There are so many of these situations we work through on a daily basis, it’s hard to pick just one. One of my happy places is getting lost in portfolio-level data projects. One of the more recent projects I worked on was monitoring and analyzing portfolio-level GA4 data for AI search referral traffic. This looked across our entire portfolio of clients to monitor traffic from LLMs search engines, including ChatGPT and Perplexity. It contributed to a full study our search team completed, diving deep into what sources LLMs prefer to cite, which pages tend to get cited or sourced most often. This has guided our company’s development of AEO/GEO services to ensure our clients are well-positioned for this shift in consumer search behavior. Next up, this will include new case studies on the new tactics we’re launching to impact visibility for our clients.
Looking at that experience, what is the biggest takeaway for hoteliers who want to take a more performance-driven approach to hospitality marketing?
In order to get the most informed decisions from data, it’s important to break down silos and leverage resources that can help bring your data together from across channels and platforms for the full picture. The GA4 data only showed a small piece of the puzzle. LLMs and AI search is leading to less clicks to websites to find data, so it was important to also piece together information from other sources that could give us a clearer picture.
How does that takeaway connect to the way GCommerce approaches data, performance, and accountability in hospitality marketing today?
Without the hard work of our data team to ingest GA4 data into Google Big Query, query that data, and help surface it into custom reports, it would have been extremely difficult (maybe impossible) to quickly review data across the entire portfolio to guide insights and identify opportunities and benchmarking.

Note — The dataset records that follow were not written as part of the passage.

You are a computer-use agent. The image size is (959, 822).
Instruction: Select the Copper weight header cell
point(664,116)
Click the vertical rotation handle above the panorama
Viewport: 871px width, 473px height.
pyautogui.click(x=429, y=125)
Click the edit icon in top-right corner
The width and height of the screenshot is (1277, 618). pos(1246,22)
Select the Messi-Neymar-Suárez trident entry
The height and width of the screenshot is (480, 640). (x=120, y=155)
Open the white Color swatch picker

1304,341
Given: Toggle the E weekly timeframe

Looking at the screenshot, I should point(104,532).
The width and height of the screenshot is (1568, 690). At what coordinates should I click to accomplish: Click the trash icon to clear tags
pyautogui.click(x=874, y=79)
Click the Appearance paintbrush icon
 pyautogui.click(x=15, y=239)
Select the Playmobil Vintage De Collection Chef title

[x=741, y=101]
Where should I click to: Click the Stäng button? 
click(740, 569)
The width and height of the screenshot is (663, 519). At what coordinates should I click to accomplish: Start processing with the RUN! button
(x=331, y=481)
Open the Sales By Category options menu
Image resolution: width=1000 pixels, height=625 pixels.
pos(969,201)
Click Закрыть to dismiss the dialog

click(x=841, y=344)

Even then, data from that channel only told part of the story. By combining that data with other platforms’ data, including study inputs from the search team on actual SERPs and prompt results, Google Search Console data, and more, we were able to understand a more holistic story on the rise in AI search and its impact on our clients’ visibility and ultimately bookings.
Is there a woman who has mentored you along the way that you would like to recognize? How has her guidance shaped your career, and how do you aim to pay that mentorship forward to others?
I’ve been fortunate enough to have multiple female leaders who have greatly impacted my journey in marketing. The first is my long-time friend, Marissa Palmer, who introduced me to GCommerce and helped me get my foot in the door to my first marketing role out of college.
Next was my first boss and GCommerce’s first VP of Marketing, Denise Cooper. Her positive and nurturing attitude, along with her incredible energy and guidance, really helped shape how I look at data, consider marketing strategies, and maintain a focus on a client-first approach.
Finally, GCommerce’s current President, Lindley Cotton. I’ve been lucky to work alongside as well as under her leadership for over a decade. She’s shown me what a leader should be - considerate, supportive, and always human. Able to set a clear vision and lead an entire organization towards it. She also demonstrates an incredible ability to stay calm, even amongst the most chaotic of situations. I only hope that I can pay forward the opportunities, mentorship, advoacy and support these women have given me over the years.
I think if you have the power or are in a position to help, just do it! It’s so important to lift each other up; life can be so hard - even the smallest kindness and support can make a difference.